** begin DATA RECORDS **
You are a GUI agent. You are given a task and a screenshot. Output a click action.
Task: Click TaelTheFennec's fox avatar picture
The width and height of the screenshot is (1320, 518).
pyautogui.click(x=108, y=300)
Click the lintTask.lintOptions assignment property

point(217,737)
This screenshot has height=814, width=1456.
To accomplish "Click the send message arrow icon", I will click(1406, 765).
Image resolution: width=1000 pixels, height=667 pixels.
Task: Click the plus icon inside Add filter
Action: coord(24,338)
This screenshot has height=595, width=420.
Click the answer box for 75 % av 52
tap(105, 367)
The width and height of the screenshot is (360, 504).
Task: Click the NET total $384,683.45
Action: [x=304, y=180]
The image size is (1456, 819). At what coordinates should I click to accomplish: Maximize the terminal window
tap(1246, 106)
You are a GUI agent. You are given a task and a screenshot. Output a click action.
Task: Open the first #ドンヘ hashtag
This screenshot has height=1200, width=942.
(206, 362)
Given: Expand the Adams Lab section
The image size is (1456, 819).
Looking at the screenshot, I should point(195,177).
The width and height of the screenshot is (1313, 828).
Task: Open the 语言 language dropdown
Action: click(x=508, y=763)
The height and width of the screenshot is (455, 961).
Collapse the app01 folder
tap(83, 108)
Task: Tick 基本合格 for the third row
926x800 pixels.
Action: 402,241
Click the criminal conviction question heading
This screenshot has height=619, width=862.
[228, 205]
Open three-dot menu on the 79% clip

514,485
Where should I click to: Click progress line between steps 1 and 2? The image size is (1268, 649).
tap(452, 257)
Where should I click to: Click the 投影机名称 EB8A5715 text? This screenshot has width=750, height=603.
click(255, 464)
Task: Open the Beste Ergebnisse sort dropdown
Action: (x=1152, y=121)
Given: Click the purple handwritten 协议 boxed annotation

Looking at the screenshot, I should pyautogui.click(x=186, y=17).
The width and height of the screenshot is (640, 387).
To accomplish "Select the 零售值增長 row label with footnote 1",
** end DATA RECORDS **
**EXERCISE TASK**
Render the listing above as a Markdown table with two columns, Row and Line, putting each non-blank line in its own numbered row and leaving out the blank lines.

**COMPLETE OUTPUT**
| Row | Line |
|---|---|
| 1 | You are a GUI agent. You are given a task and a screenshot. Output a click action. |
| 2 | Task: Click TaelTheFennec's fox avatar picture |
| 3 | The width and height of the screenshot is (1320, 518). |
| 4 | pyautogui.click(x=108, y=300) |
| 5 | Click the lintTask.lintOptions assignment property |
| 6 | point(217,737) |
| 7 | This screenshot has height=814, width=1456. |
| 8 | To accomplish "Click the send message arrow icon", I will click(1406, 765). |
| 9 | Image resolution: width=1000 pixels, height=667 pixels. |
| 10 | Task: Click the plus icon inside Add filter |
| 11 | Action: coord(24,338) |
| 12 | This screenshot has height=595, width=420. |
| 13 | Click the answer box for 75 % av 52 |
| 14 | tap(105, 367) |
| 15 | The width and height of the screenshot is (360, 504). |
| 16 | Task: Click the NET total $384,683.45 |
| 17 | Action: [x=304, y=180] |
| 18 | The image size is (1456, 819). At what coordinates should I click to accomplish: Maximize the terminal window |
| 19 | tap(1246, 106) |
| 20 | You are a GUI agent. You are given a task and a screenshot. Output a click action. |
| 21 | Task: Open the first #ドンヘ hashtag |
| 22 | This screenshot has height=1200, width=942. |
| 23 | (206, 362) |
| 24 | Given: Expand the Adams Lab section |
| 25 | The image size is (1456, 819). |
| 26 | Looking at the screenshot, I should point(195,177). |
| 27 | The width and height of the screenshot is (1313, 828). |
| 28 | Task: Open the 语言 language dropdown |
| 29 | Action: click(x=508, y=763) |
| 30 | The height and width of the screenshot is (455, 961). |
| 31 | Collapse the app01 folder |
| 32 | tap(83, 108) |
| 33 | Task: Tick 基本合格 for the third row |
| 34 | 926x800 pixels. |
| 35 | Action: 402,241 |
| 36 | Click the criminal conviction question heading |
| 37 | This screenshot has height=619, width=862. |
| 38 | [228, 205] |
| 39 | Open three-dot menu on the 79% clip |
| 40 | 514,485 |
| 41 | Where should I click to: Click progress line between steps 1 and 2? The image size is (1268, 649). |
| 42 | tap(452, 257) |
| 43 | Where should I click to: Click the 投影机名称 EB8A5715 text? This screenshot has width=750, height=603. |
| 44 | click(255, 464) |
| 45 | Task: Open the Beste Ergebnisse sort dropdown |
| 46 | Action: (x=1152, y=121) |
| 47 | Given: Click the purple handwritten 协议 boxed annotation |
| 48 | Looking at the screenshot, I should pyautogui.click(x=186, y=17). |
| 49 | The width and height of the screenshot is (640, 387). |
| 50 | To accomplish "Select the 零售值增長 row label with footnote 1", |